When the embryo cell divides to produce the zygote, the segregation of different mitochondria may not be even, so some tissues may receive more faulty mitochondria than others. This can explain why, in mitochondrial diseases that can affect multiple tissues, an individual with one mutation may display symptoms in some tissues, but an individual with that same mutation may display symptoms in different tissues. Also, mitochondrial disease thresholds differ between cell types, based on the ATP requirements of that cell. The threshold is lower for energy-intensive tissues, explaining why mitochondrial diseases mostly affect the brain, eyes, ears, muscles and heart.
Gene mutations accumulate throughout an organism’s lifespan – mitochondrial DNA are especially vulnerable to this, due to less capable repair mechanisms and their constant production of molecules that have the potential to induce mutations. Therefore, mitochondrial diseases often worsen or arise during aging. In addition, gene expression can be modified without changing the genetic code, a phenomenon referred to as epigenetics. Epigenetics is mostly studied in nuclear DNA, but this can occur in mitochondrial DNA as well, and could affect mitochondrial functioning.

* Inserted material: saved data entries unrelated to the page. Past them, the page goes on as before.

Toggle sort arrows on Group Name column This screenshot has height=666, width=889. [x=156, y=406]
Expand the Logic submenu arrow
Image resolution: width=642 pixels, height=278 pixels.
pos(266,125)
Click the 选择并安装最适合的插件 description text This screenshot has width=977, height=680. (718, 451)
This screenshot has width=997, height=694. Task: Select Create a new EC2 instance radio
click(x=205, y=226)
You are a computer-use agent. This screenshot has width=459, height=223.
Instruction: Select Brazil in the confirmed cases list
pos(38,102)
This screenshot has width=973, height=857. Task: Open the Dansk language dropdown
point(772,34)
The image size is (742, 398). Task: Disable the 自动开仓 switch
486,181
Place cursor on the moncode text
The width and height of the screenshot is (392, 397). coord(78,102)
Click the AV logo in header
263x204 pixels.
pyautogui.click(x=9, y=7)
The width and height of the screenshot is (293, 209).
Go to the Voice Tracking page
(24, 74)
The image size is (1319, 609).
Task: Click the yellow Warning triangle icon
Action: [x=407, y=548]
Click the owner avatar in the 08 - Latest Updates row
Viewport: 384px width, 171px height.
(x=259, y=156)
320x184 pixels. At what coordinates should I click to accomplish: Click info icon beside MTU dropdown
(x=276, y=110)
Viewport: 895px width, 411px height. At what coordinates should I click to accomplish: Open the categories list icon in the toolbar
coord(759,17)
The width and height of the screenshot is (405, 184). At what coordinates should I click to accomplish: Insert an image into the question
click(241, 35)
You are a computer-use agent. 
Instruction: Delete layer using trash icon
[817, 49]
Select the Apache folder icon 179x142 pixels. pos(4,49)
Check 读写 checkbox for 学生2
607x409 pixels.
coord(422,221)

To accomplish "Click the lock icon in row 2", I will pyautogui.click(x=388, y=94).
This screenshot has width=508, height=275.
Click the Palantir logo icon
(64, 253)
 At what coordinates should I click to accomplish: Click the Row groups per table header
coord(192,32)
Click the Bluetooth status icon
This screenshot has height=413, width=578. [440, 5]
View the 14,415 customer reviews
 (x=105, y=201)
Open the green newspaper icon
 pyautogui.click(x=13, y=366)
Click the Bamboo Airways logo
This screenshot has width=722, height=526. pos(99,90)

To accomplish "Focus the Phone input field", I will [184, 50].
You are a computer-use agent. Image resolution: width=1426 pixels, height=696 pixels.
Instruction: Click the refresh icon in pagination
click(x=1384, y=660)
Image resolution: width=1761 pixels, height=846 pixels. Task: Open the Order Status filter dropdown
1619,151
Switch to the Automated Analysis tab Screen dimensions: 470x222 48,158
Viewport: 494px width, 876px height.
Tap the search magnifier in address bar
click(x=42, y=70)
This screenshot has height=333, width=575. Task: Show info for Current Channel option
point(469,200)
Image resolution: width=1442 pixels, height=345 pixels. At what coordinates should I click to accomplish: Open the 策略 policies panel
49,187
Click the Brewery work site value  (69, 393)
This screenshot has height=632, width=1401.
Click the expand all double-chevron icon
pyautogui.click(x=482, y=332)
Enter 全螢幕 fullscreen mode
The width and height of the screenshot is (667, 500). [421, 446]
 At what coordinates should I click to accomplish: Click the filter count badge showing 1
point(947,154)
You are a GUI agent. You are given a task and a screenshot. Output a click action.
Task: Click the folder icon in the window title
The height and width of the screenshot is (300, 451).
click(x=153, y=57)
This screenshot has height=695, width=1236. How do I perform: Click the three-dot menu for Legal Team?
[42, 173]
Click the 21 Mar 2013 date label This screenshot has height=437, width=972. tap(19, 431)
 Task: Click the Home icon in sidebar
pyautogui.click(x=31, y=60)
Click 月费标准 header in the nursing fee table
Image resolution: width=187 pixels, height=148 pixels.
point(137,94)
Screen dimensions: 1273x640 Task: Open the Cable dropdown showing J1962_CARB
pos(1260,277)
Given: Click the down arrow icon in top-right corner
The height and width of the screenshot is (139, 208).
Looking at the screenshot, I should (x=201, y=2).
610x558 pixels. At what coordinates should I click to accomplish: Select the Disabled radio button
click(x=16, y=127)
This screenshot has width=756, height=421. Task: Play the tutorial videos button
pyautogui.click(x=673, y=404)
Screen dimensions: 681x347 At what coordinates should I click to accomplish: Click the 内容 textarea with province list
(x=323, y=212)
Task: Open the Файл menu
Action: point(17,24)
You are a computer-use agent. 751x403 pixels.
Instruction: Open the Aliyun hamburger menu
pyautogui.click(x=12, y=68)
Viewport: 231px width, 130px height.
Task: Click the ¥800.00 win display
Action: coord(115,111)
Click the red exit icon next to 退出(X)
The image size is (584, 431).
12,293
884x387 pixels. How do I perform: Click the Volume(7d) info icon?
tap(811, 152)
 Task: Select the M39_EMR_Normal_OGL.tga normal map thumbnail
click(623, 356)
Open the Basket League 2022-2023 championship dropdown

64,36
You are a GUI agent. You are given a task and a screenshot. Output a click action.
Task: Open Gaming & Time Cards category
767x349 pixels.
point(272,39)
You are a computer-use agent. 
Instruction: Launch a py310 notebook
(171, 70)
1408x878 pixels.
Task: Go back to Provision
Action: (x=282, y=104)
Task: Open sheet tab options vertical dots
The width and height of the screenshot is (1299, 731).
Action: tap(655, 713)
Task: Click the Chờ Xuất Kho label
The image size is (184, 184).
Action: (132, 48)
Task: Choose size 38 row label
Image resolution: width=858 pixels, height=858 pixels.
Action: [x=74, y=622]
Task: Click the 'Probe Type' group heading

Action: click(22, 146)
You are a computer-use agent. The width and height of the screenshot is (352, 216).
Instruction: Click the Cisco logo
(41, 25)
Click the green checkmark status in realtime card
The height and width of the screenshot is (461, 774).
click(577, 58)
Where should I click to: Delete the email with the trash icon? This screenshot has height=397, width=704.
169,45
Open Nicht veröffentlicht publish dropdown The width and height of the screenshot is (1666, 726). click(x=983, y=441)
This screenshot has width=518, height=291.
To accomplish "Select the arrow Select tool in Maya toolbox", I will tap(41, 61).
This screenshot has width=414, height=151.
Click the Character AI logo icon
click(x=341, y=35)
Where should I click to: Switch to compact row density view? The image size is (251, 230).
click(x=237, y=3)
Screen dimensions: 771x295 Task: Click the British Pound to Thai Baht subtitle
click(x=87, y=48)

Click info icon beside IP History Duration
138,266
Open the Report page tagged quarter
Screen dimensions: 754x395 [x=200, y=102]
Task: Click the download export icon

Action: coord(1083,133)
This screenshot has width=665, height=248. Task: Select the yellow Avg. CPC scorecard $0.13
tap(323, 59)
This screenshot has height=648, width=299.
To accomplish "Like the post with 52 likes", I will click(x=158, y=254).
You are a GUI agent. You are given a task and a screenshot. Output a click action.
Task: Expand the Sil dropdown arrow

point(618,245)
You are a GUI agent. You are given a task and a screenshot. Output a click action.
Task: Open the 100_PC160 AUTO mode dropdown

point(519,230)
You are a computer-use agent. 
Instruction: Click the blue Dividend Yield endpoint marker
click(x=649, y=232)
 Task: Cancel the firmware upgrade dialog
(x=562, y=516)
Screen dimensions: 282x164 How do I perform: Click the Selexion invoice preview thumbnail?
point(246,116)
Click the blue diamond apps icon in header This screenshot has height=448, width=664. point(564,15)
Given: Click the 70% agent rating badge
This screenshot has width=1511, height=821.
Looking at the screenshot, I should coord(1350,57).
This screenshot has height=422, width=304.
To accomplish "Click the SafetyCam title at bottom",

Mitochondrial DNA can be use medically, perhaps most notably in assistive reproductive technologies (ART). Fertility issues may be caused by insufficient mitochondria in oocytes (below 100,000 can be considered inviable), so increasing the number of functional mitochondria in the oocyte may increase the egg’s chance of surviving. This can be carried out via transferring the cytoplasm of the oocyte from a healthy donor oocyte (or perhaps from a patient oocyte). This technique has been used since the late 1990s, resulting in healthy offspring.
A more recent development, however, is mitochondria replacement – resulting in what have commonly been referred to as ‘three-parent babies’. The UK became first country to legalise this, allowing females with known mitochondrial diseases to have mitochondrial disease-free children, by replacing the defective mitochondria with those from a healthy donor. Two different methods may be used: spindle transfer involves fusing the chromosomes of the female’s unfertilised egg to the unfertilised egg on the healthy donor female (which has had its chromosomes removed), while pro-nuclear transfer transfers nuclear DNA from the patient’s fertilised egg to the fertilised egg of the donor (which has had its nuclear DNA removed).
However, it has been suggested that some defective mitochondrial DNA may persist in the embryos produced, and replication of this DNA may occur to increase the population of defective mitochondria. If this occurs, mitochondrial disease thresholds may be reached as mutations accumulate during aging. While some mitochondrial genomes appear to be preferentially replicated, our understanding of how these genomes are chosen is largely incomplete. Therefore, while mitochondrial replacement is a ground-breaking development, we cannot be sure of its long-term implications and risks.